→ BRIEF:
Please return exactly the lines below that run from the line with "Given: Choose the 按米 radio option" through the end of the listing, both included, but not the pictures.

==== SOURCE MATERIAL ====

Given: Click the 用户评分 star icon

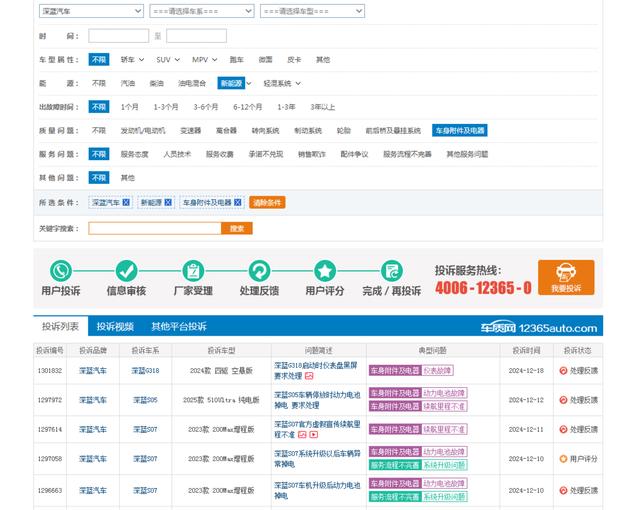Looking at the screenshot, I should pos(325,271).
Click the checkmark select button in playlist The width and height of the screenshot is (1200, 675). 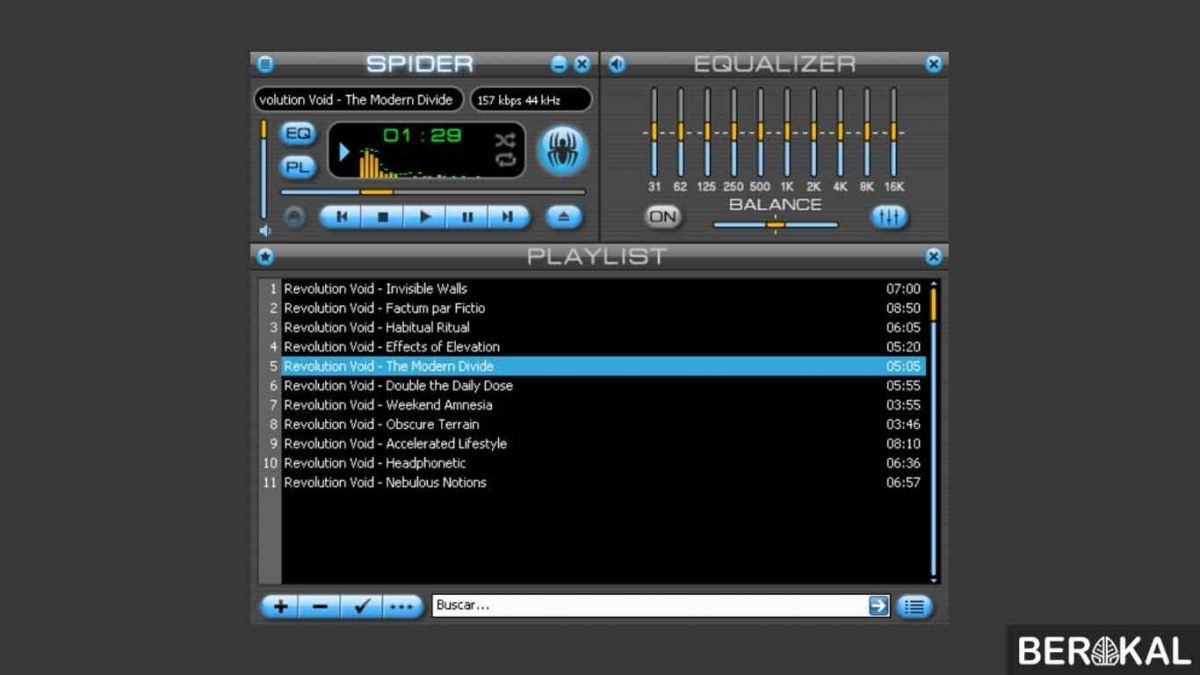(x=361, y=606)
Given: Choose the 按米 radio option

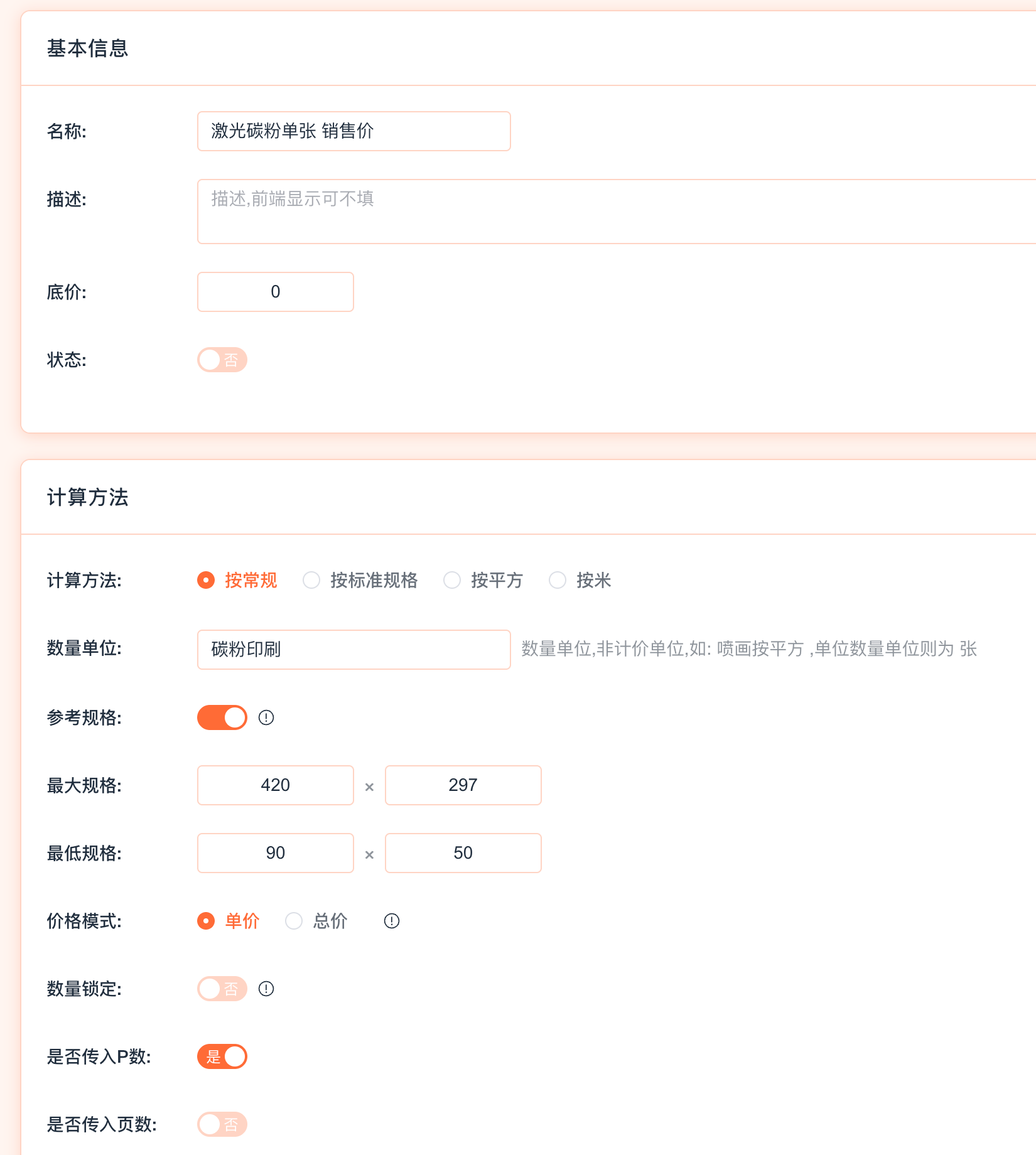Looking at the screenshot, I should [558, 580].

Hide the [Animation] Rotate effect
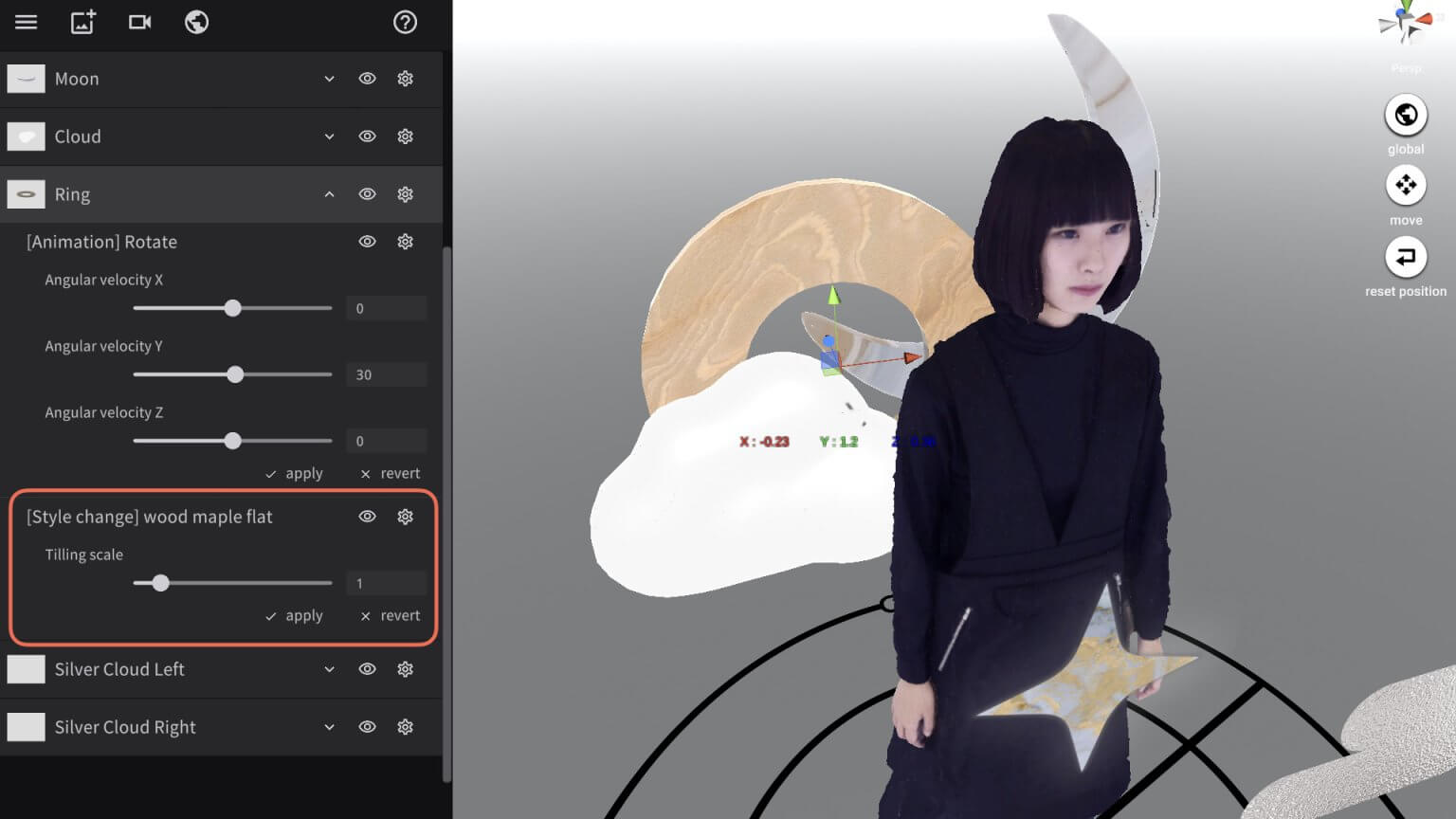pyautogui.click(x=367, y=242)
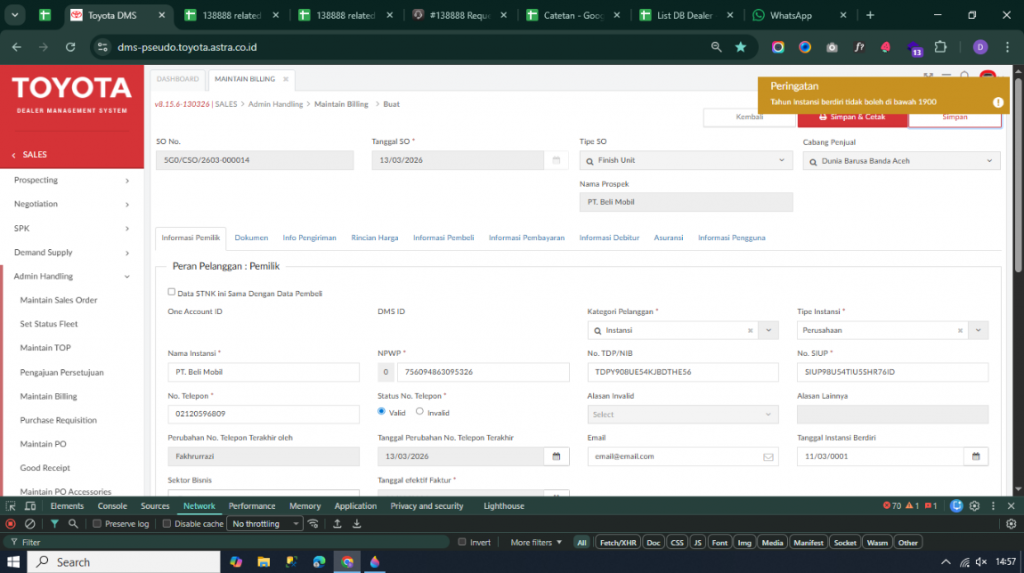This screenshot has width=1024, height=573.
Task: Check Data STNK sama dengan pembeli
Action: 171,292
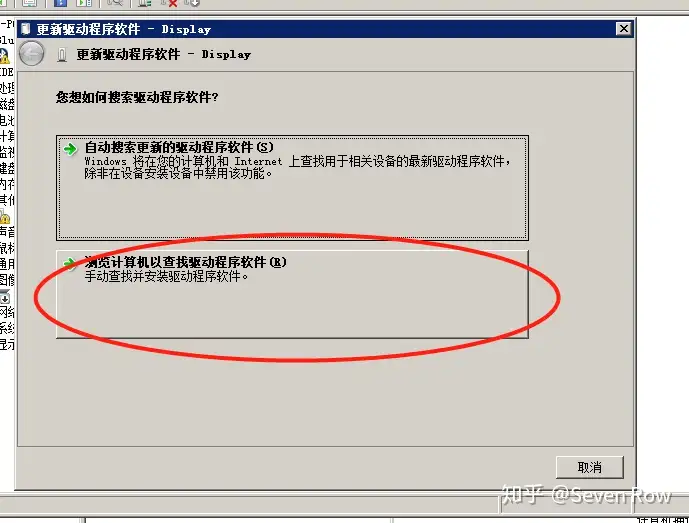This screenshot has height=523, width=689.
Task: Click the scan for hardware changes magnifier icon
Action: [x=115, y=3]
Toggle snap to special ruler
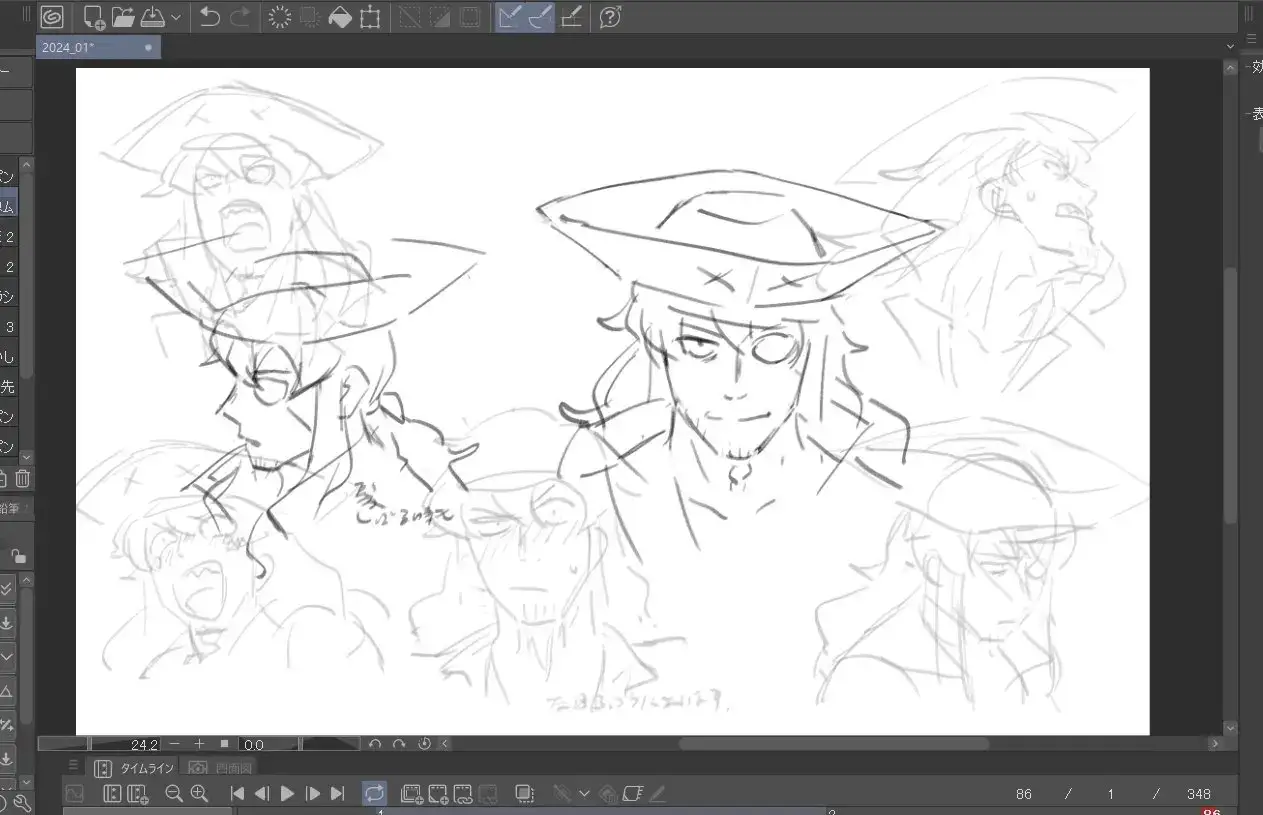This screenshot has height=815, width=1263. click(540, 17)
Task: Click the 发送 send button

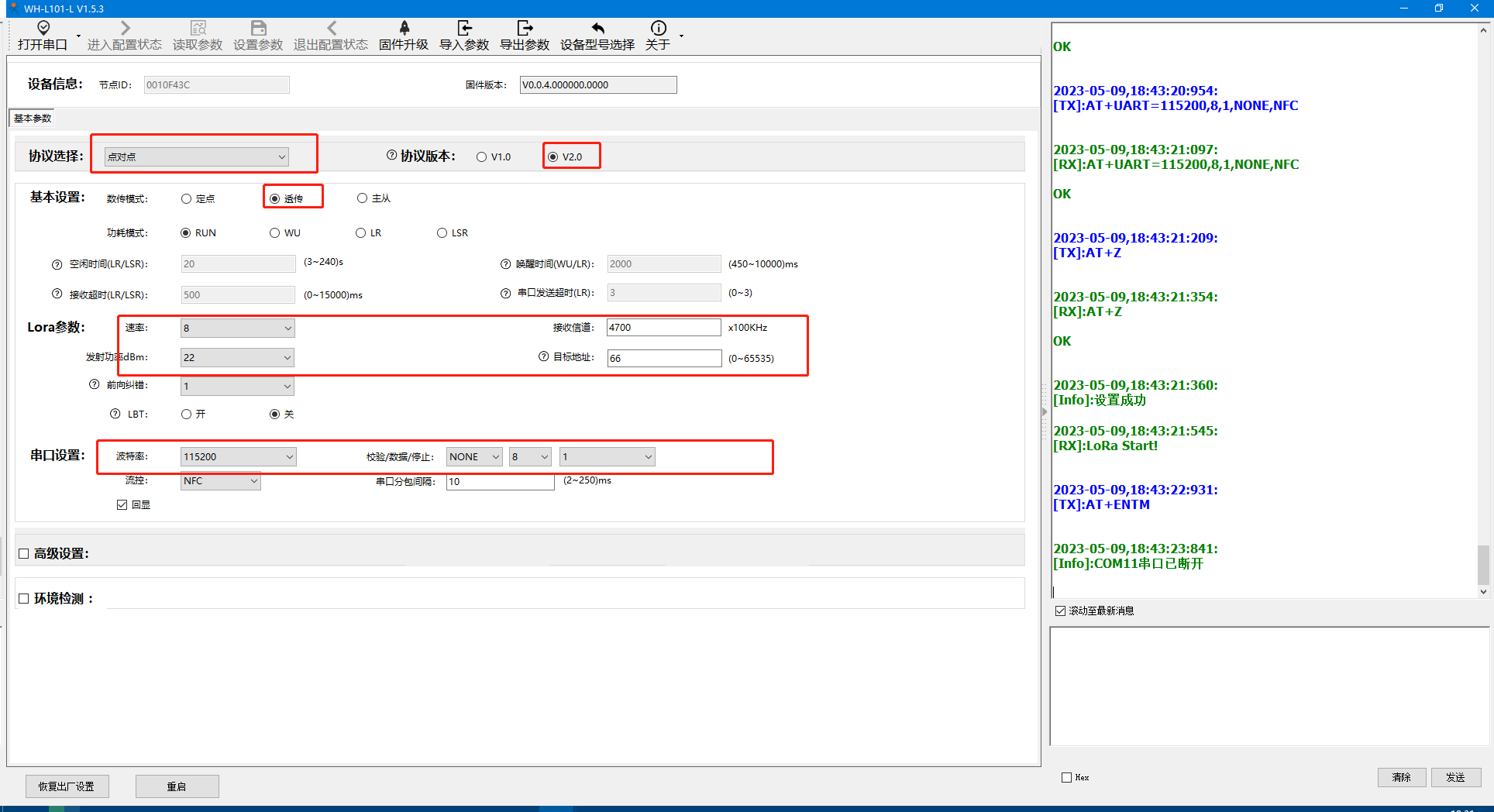Action: pos(1455,777)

====

→ ANSWER TO THE PROBLEM:
Given: Choose the 按米 radio option

Looking at the screenshot, I should [558, 580].

Hide the [Animation] Rotate effect
pyautogui.click(x=367, y=242)
This screenshot has width=1024, height=573.
Task: Check Data STNK sama dengan pembeli
Action: 171,292
This screenshot has height=523, width=689.
Task: Click the scan for hardware changes magnifier icon
Action: [x=115, y=3]
Toggle snap to special ruler
This screenshot has height=815, width=1263. click(540, 17)
Task: Click the 发送 send button

Action: pos(1455,777)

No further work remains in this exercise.